Frente ampla, sempre; mas para construir o que, para quem?
Enio Lins
COMO SE SABE, uma frente se constrói entre grupos políticos que pensam diferente. Unidos, circunstancialmente, em função de determinados objetivos. É, necessariamente, maior que um partido e/ou uma tendência, e contêm, em seu âmago, uma disputa intestina maior que no interior de um partido qualquer. Lula tem sido particularmente habilidoso na construção de grupos heterogêneos – especialmente a partir de 2002, quando, não por coincidência, vence a eleição e daí segue caminho.
LULA GANHA em 2002 com uma composição alargada para dentro da preamar da centro-direita, e marca uma virada história brasileira. Naquele ano, o PT e parte das esquerdas, finalmente, construíram um agrupamento amplíssimo com a cessão do cargo de vice-presidente para um empresário de grande porte, José Alencar, então filiado ao PL, que havia apoiado o golpe de 1964. Essa fórmula inclusiva, heterodoxa, se repetiu em 2006, 2010, 2014, e 2022. Em 2018, sob o golpe vil dado pela Lava-Jato, as esquerdas estreitaram-se na chapa Haddad do PT e Manu do PCdoB, e – mesmo assim – quase ganharam, refletindo o prestígio acumulado ao longo de quatro vitórias eleitorais e 14 anos de grande sucesso no desenvolvimento com inserção social. Em 2016, a crise econômica-política rompe as alianças e leva ao impeachment de Dilma. O Brasil afunda por seis anos sob Temer e o capitão de milícias. A esperança retorna em 2022 graças, novamente, a uma política de frente amplíssima em torno de Luiz Inácio (que foi buscar – pessoalmente – o outrora adversário figadal Geraldo Alckmin para vice).
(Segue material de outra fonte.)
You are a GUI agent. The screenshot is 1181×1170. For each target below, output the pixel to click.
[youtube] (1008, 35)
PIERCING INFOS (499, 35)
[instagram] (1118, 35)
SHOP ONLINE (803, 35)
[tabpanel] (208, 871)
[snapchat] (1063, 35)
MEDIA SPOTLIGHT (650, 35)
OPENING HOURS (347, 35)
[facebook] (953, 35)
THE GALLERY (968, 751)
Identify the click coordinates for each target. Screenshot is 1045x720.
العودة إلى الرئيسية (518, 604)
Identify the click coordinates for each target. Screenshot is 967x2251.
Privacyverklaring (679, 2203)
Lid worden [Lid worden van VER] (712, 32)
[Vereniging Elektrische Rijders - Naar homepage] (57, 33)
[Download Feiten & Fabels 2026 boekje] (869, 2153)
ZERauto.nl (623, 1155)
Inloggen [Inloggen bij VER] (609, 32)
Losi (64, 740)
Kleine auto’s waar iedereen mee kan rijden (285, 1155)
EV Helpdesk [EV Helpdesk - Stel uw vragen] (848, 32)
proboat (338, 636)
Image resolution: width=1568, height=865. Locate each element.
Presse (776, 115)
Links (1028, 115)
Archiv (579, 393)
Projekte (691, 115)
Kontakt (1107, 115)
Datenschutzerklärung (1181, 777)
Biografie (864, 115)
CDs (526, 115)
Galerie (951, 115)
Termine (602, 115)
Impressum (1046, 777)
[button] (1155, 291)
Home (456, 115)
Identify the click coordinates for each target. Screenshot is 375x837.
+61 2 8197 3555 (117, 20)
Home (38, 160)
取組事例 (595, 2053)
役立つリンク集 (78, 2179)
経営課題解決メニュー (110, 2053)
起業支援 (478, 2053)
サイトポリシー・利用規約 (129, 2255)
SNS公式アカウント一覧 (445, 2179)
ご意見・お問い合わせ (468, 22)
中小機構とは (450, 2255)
NÃO É PEQUENA A LUTA INTERNA
na aliança que garantiu a vitória da democracia na disputa presidencial em 2022. O candidato derrotado, extrato do pior existente na política mundial – autocracia, banditismo comum inserido na política, reacionarismo, atraso ideológico, antinacionalismo, corrupção mais brutal – manteve junto a si metade do eleitorado, elegendo uma bancada miliciana que, mesmo minoritária, passa a ser de grande utilidade ao extremo-fisiologismo no Congresso Nacional. Num quadro mundial de gigantesca pressão das forças autocráticas (como os supremacistas americanos e os genocidas israelenses, dentre outros) os desafios para as forças democráticas são extraordinários – e, nesta conjuntura, não se pode esquecer a presença de grupos de direita no governo Lula. Afinal, a frente em torno de seu nome é amplíssima. E necessária. Neste momento, portanto, de estresses políticos monumentais, se Lula não reafirmar suas posições, será engolido pela aliança costurada em torno de si próprio.
DISSO TUDO VEM a pergunta que não quer calar: frente ampla para que? Para ganhar e não governar? Para exercer uma presidência figurativa, sem conseguir realizar nada do programa para o qual foi eleito? Lula, com sua sabedoria depurada na base de muito aperto – inclusive 580 dias de cadeia por conta de um processo manipulado, viciado, imoral –, sabe que não pode temer o impeachment ou outro tipo de golpe. Lula não pode aceitar ser transformado num rei de reisado alheio. Na votação do IOF, a base aliada contribuiu com 60% dos votos para a derrota do próprio governo, e depois das lideranças partidárias terem discutido a matéria e concordado com ela em reunião para eliminar divergências. E esse revés não pode ser creditado à bancada bolsonarista, pois essa vota fechada, desde sempre, pelo desgoverno. O problema é gente dentro da frente pux ando pra trás.
COMO RESOLVER ISSO? Em primeiro lugar, reafirmando posicionamentos e compromissos do programa de governo vitorioso nas urnas – essa é a regra básica de uma democracia (burguesa, ou popular, ou qualquer outro adjetivo), depois fazendo novas rodadas de negociações com a base parlamentar, depois novas conversas (sempre necessárias) com todas as lideranças parlamentares. Conversar, refazer acordos para manter o país no rumo apontado pelas urnas com a eleição de Lula pela terceira vez. Restabelecer a governabilidade é a meta, mas governar a qualquer preço é não governar.